====== Provided records

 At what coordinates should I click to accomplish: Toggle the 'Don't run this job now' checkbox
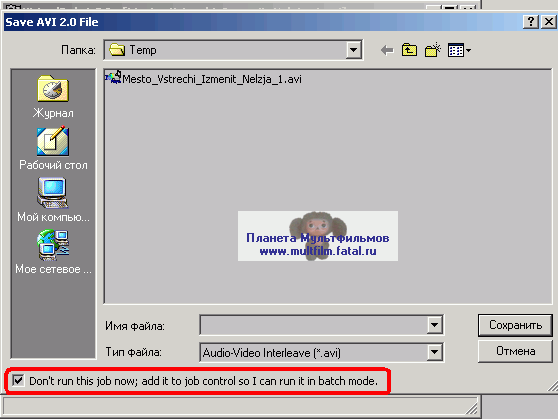pos(18,381)
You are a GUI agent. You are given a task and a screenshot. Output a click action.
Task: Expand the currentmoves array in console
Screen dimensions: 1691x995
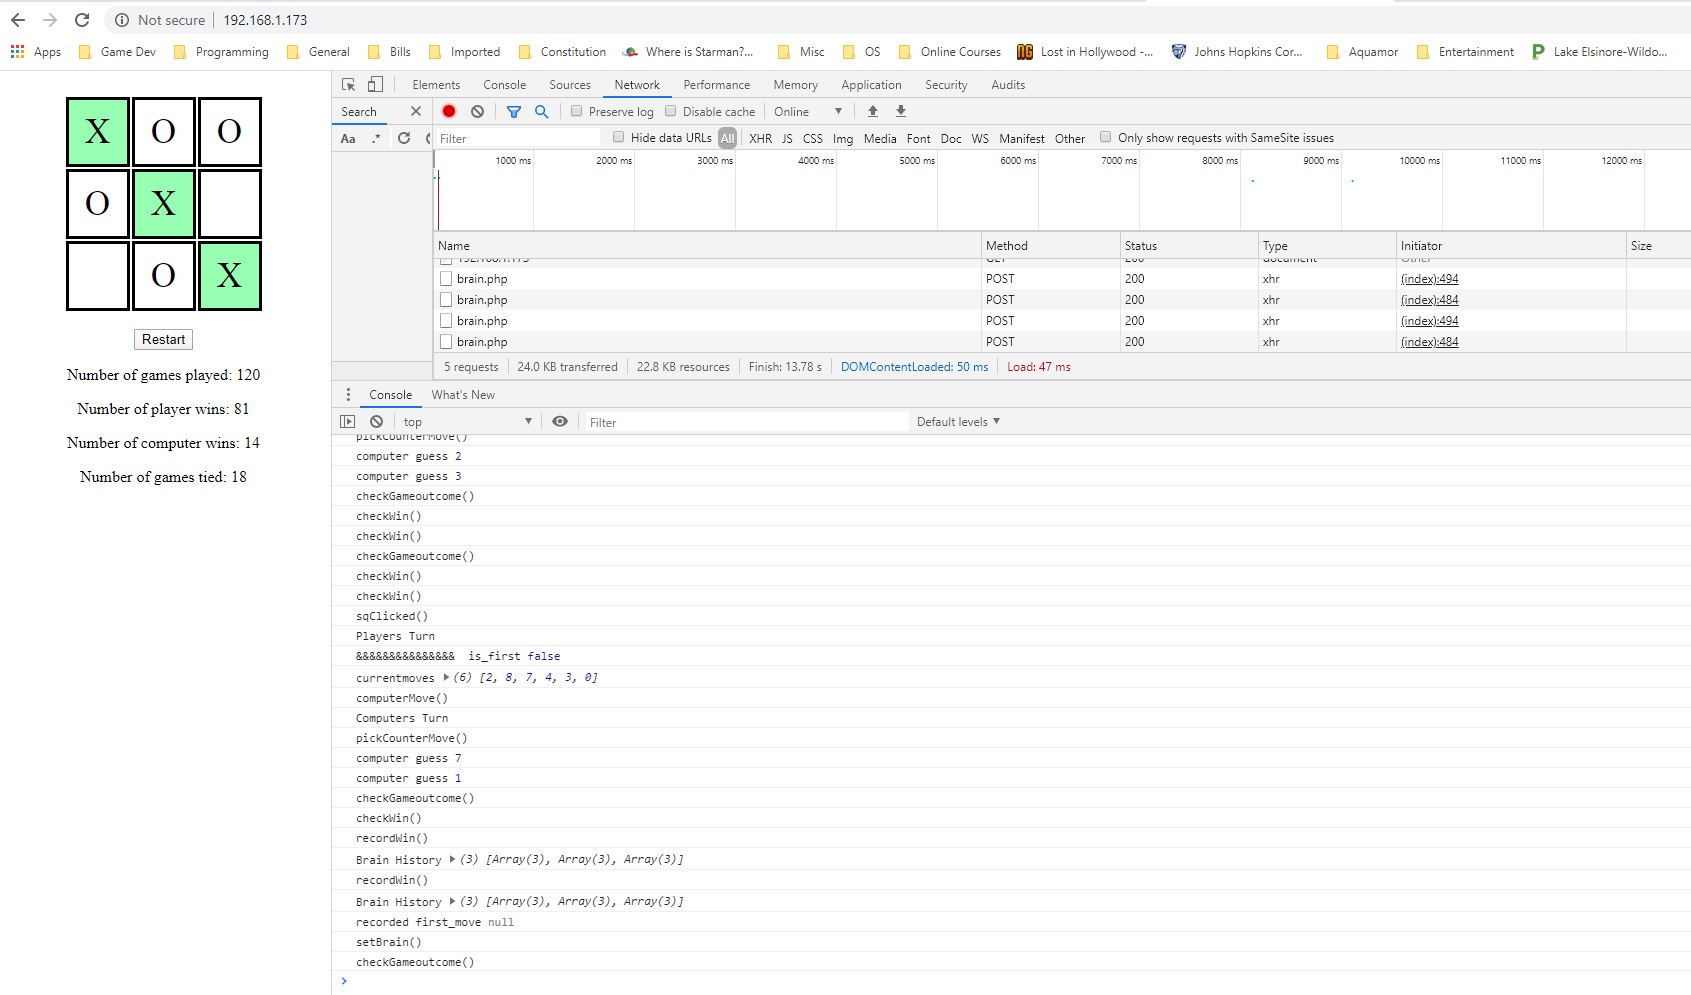pos(446,678)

============

● **The exercise**: Rewrite the rows from the start through the line containing "pos(18,381)", inclusive, changing "checkbox" to "box" and keeping everything else the same. Omit the pictures from your answer.

● **The result**:
 At what coordinates should I click to accomplish: Toggle the 'Don't run this job now' box
pos(18,381)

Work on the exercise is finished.